## Exercise description
Copy out the source data word for word, from the very beginning down to and including the line that contains "Action: point(46,707)".

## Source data
------------------------------------------------------------

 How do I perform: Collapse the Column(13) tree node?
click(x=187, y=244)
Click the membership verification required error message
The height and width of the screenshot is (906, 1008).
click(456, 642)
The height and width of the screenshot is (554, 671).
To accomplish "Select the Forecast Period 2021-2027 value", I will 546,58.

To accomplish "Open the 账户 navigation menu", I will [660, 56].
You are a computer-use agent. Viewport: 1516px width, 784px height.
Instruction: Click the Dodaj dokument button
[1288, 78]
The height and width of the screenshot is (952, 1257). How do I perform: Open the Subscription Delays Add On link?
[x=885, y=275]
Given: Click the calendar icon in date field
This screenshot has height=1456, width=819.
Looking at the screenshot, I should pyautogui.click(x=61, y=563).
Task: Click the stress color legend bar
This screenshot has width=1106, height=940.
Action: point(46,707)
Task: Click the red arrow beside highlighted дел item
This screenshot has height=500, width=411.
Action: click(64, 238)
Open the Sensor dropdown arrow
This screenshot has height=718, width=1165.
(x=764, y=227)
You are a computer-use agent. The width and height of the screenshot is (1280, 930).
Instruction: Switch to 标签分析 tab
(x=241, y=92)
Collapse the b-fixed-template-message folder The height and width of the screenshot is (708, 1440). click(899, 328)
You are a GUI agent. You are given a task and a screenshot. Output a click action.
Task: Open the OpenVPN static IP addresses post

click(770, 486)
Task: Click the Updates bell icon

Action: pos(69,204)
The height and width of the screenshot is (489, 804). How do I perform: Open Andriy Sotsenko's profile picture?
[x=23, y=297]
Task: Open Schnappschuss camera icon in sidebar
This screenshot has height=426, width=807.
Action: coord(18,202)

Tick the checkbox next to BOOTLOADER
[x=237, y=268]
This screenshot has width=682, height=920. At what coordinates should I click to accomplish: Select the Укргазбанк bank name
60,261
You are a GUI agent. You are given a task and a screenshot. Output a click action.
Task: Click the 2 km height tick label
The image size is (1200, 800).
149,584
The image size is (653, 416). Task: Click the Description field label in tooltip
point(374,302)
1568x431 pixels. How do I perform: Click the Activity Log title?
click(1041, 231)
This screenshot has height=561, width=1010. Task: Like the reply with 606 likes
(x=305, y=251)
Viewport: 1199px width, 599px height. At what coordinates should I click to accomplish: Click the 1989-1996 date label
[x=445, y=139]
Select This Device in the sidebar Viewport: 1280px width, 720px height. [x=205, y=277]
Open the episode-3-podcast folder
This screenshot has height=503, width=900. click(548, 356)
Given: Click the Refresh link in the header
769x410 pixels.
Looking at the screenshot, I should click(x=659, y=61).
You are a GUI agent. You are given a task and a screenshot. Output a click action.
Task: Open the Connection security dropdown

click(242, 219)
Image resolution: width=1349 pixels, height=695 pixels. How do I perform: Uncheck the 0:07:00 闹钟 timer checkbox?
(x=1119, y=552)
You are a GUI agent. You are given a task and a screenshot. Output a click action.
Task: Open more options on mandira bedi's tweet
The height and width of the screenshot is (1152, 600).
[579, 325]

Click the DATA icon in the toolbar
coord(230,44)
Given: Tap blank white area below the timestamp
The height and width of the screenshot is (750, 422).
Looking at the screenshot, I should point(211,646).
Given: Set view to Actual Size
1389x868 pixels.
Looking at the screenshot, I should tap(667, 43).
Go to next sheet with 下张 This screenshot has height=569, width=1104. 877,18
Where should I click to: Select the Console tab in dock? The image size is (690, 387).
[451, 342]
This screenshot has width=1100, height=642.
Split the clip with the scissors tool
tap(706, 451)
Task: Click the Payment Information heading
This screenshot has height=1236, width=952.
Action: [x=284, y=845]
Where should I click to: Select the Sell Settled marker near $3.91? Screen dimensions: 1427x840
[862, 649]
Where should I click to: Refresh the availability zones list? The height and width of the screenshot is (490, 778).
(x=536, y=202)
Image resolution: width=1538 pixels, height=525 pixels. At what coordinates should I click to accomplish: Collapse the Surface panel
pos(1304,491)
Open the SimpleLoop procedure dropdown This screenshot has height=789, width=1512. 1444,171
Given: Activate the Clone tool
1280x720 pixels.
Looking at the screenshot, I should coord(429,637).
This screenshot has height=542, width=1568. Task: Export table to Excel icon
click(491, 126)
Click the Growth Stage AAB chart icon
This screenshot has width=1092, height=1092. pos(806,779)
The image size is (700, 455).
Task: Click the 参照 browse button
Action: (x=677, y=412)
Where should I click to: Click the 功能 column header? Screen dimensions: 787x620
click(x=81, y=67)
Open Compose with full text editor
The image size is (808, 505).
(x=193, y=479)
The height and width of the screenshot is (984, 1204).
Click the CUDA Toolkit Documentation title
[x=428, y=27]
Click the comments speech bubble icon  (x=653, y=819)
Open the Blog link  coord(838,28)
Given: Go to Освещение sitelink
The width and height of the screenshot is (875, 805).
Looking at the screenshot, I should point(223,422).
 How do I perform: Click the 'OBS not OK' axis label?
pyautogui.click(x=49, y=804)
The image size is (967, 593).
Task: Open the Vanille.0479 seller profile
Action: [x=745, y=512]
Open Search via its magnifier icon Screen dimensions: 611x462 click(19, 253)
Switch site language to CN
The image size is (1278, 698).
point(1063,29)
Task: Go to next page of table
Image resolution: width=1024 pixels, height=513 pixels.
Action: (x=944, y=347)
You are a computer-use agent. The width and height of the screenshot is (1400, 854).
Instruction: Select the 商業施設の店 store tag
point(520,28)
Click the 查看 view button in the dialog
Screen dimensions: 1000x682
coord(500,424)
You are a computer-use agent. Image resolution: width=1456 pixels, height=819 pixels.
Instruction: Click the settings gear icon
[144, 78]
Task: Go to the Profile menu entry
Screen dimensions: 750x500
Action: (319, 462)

------------------------------------------------------------

## Solution to the exercise
 How do I perform: Collapse the Column(13) tree node?
click(x=187, y=244)
Click the membership verification required error message
The height and width of the screenshot is (906, 1008).
click(456, 642)
The height and width of the screenshot is (554, 671).
To accomplish "Select the Forecast Period 2021-2027 value", I will 546,58.

To accomplish "Open the 账户 navigation menu", I will [660, 56].
You are a computer-use agent. Viewport: 1516px width, 784px height.
Instruction: Click the Dodaj dokument button
[1288, 78]
The height and width of the screenshot is (952, 1257). How do I perform: Open the Subscription Delays Add On link?
[x=885, y=275]
Given: Click the calendar icon in date field
This screenshot has height=1456, width=819.
Looking at the screenshot, I should pyautogui.click(x=61, y=563).
Task: Click the stress color legend bar
This screenshot has width=1106, height=940.
Action: point(46,707)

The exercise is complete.